トランクで妻を運ぶ変人がいるかと思ったら、食べた端から成長する小娘と来たものだ。
「蓄積機関の調子が、よくないようだな…」
そんな大満足の彼女に、夫である男が小さくささやく。残念だが、アルバの耳と目は滅法いいから、きっちり聞こえていた。
「え? あ? 漏れてる? ほんとだ」
少女は、自分の頭に触って、アチャーっという顔をした。
「温存しなきゃいけないのに……いいよ、チナの料理ならいくらでも食べられるから」
えへへ。
片づけを始めたシェフに、彼女は満面の笑みを浮かべる。そんなチナが、片付けの手を止めて、少女を見返す。
「ところで…何と呼んだらいいのかしら?」
親愛のこもった目に、少女は一度男の方を見た。少し、戸惑っているように感じる。
「前にもらった名前でいいかな……結構気に入ってるんだ」
へへ、っと少女は笑いながら、奇妙な言葉を口にした。
「んー……じゃあ、私が思いついた名前はどうかしら?」
しかし、それに立ち向かうチナも、たいしたズレっぷりだった。自分が、相手に名前をつけようというのか。
「サンドリヨンにはダンスの相手が必要だから…あなたはきっと、王子様ね」
理解できない言葉の羅列に、アルバは空笑いをするしかない。
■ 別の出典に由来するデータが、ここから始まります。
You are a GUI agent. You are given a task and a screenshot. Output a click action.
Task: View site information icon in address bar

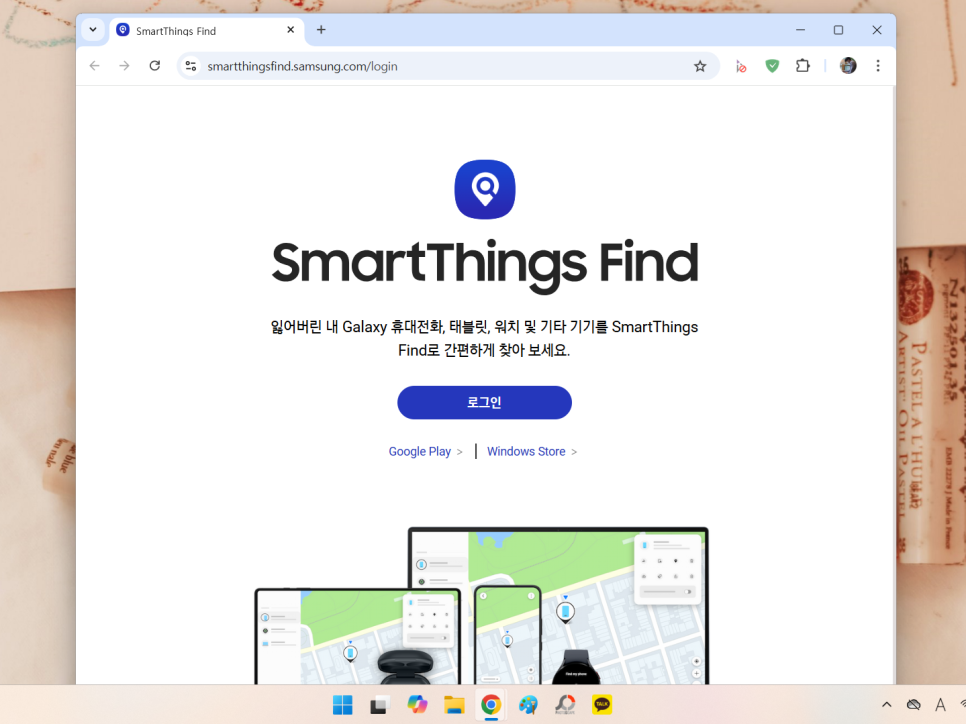(191, 66)
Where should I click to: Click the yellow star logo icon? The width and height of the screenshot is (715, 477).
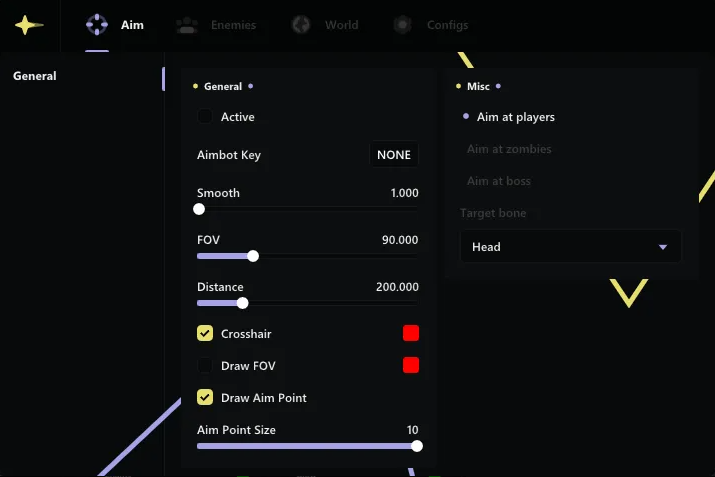coord(28,26)
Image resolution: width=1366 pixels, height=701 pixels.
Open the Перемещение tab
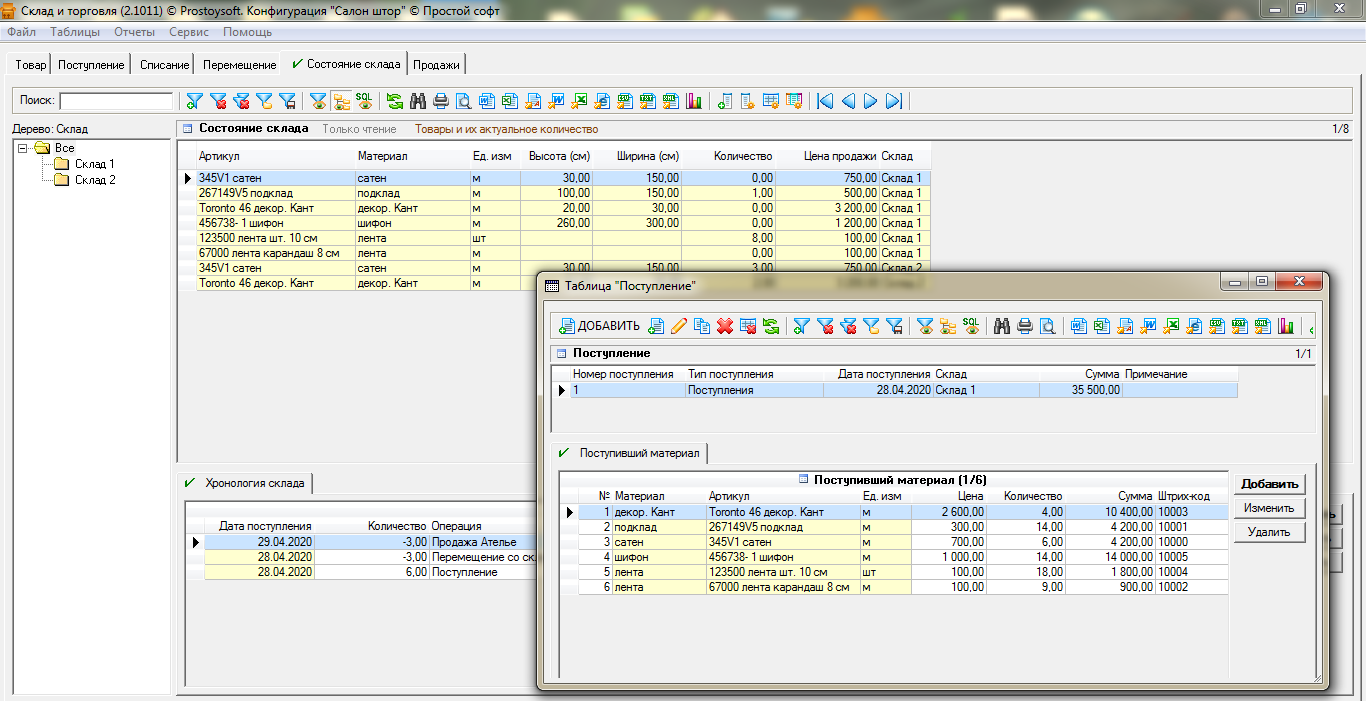[239, 65]
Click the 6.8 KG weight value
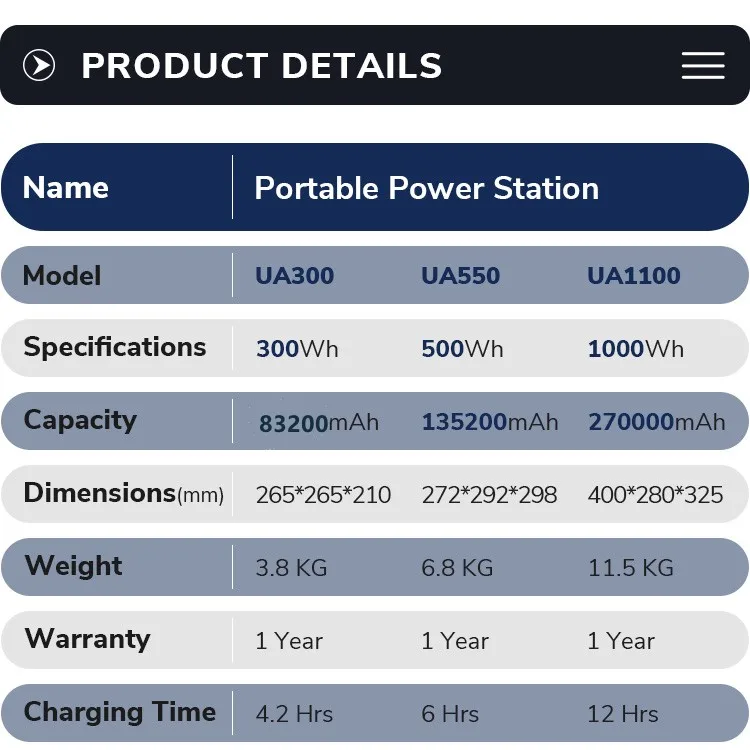Viewport: 750px width, 750px height. (457, 568)
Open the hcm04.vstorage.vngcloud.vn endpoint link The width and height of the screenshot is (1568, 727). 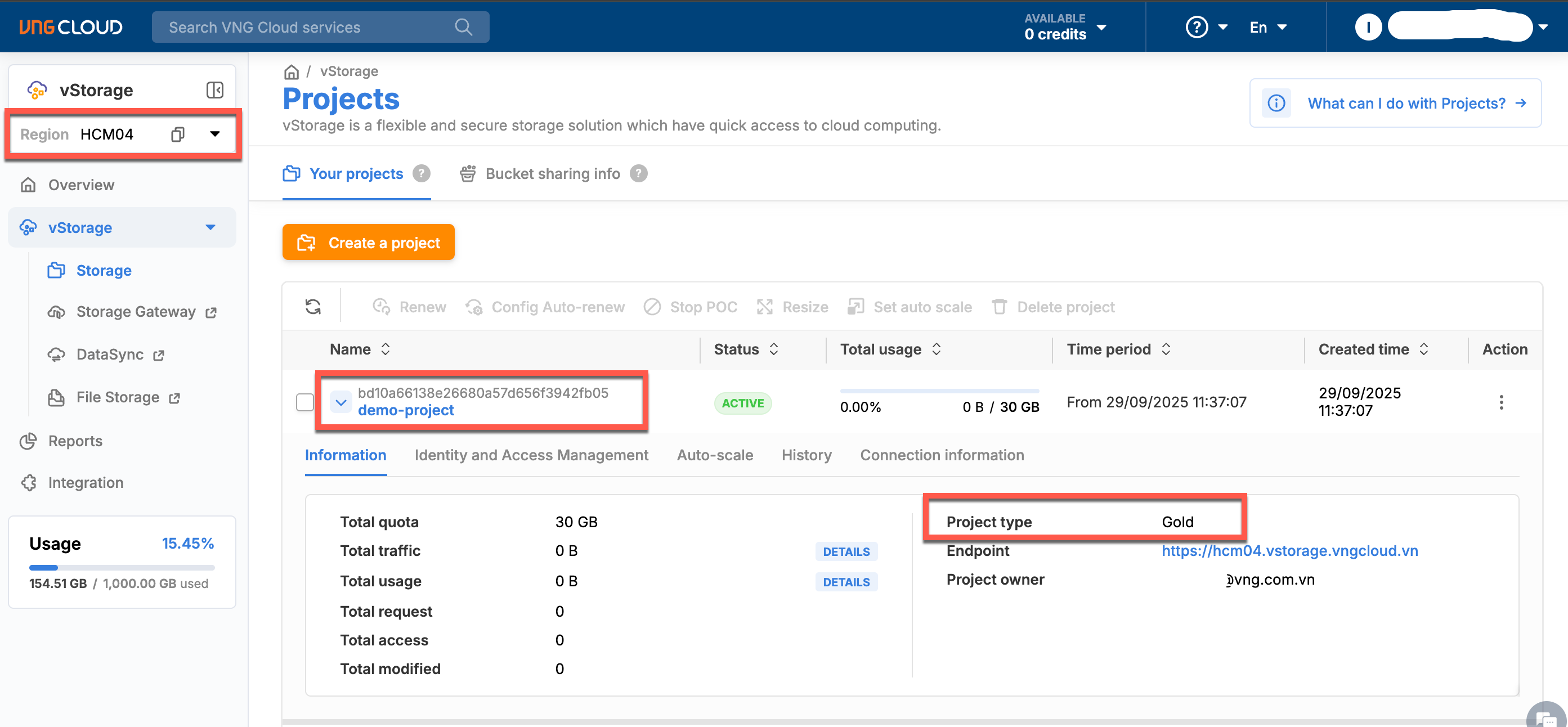point(1289,550)
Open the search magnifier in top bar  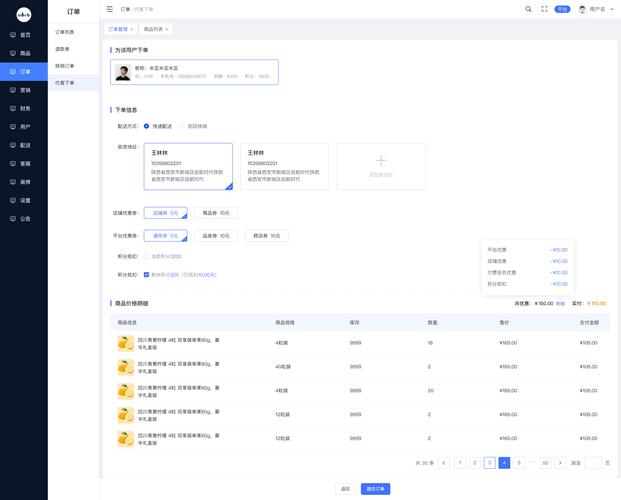529,9
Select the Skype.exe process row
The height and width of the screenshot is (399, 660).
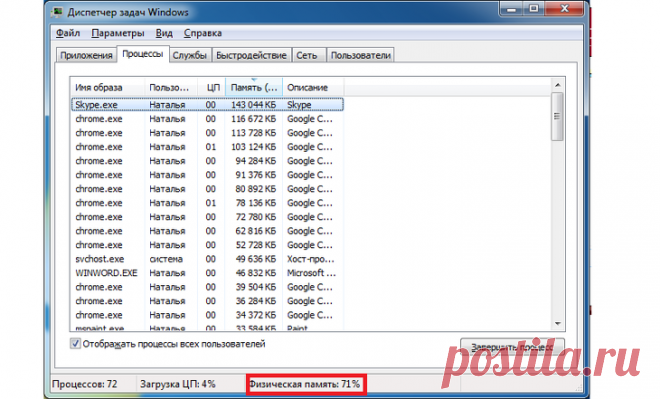[x=208, y=104]
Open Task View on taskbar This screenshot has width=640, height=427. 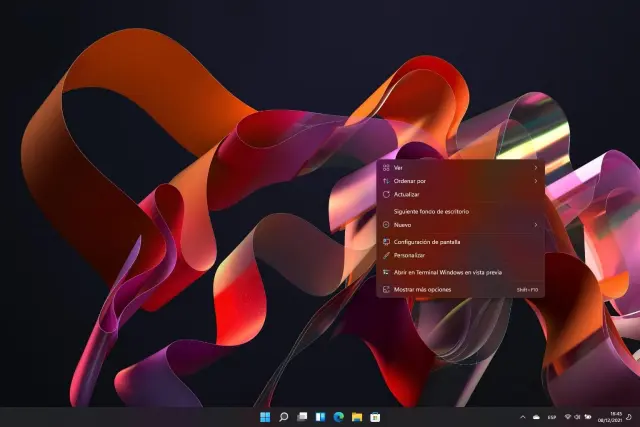click(301, 416)
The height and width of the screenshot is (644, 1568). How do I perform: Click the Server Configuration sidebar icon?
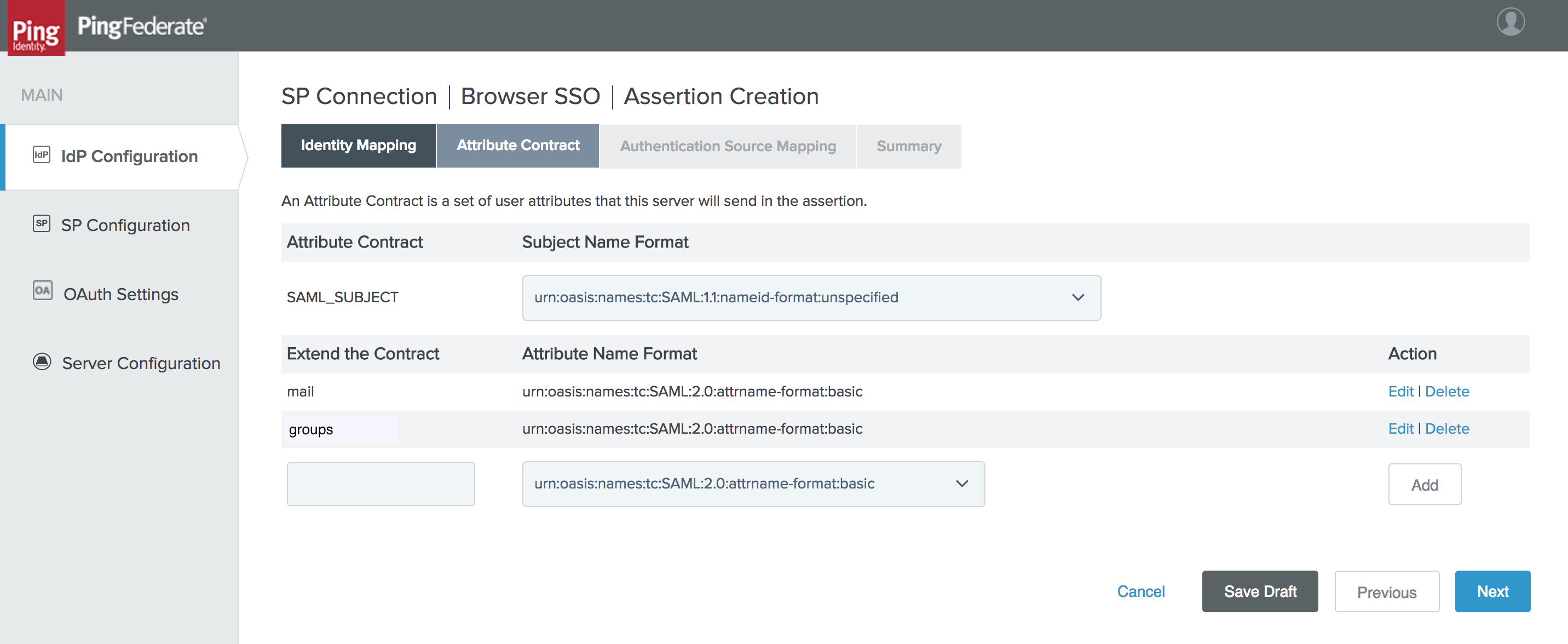[x=42, y=361]
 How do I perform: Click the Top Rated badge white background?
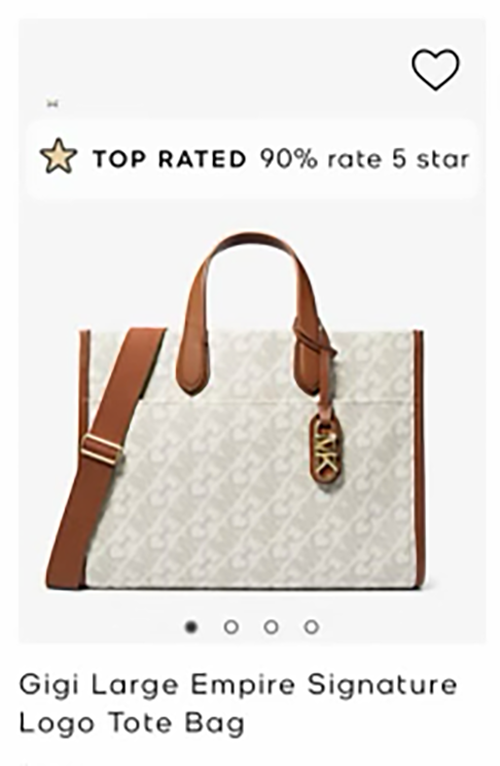click(x=252, y=159)
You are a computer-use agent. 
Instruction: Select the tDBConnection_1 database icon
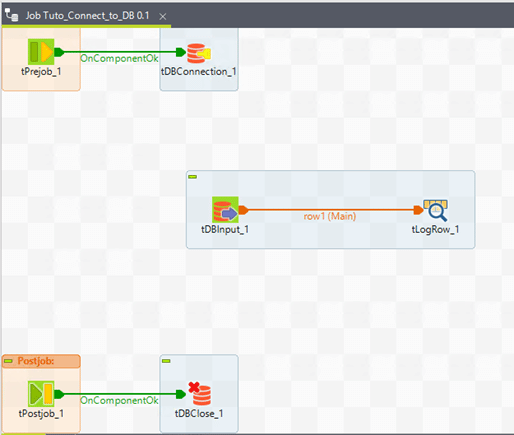(x=199, y=53)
時々、銀河の彼方みたいな表現をするのだ、チナは。
まあ、シンデレラとサンドリヨンが発音こそ違え、同じものだということは、古代文学好きの妻に叩き込まれていたので、何となく理解は出来る。
だがそれは、あくまで彼がチナの夫だからだ。
初対面の変人たちに、通じるはずが──
「あ、うん! それでいい! あたしはプァンス、こっちはサンドって呼んで」
なのに、少女は本当に嬉しそうに顔を輝かすではないか。
通じてんのか? それでいいのか?
変人同士の割り込めない空気に、アルバはずるっと椅子からずり落ちそうになった。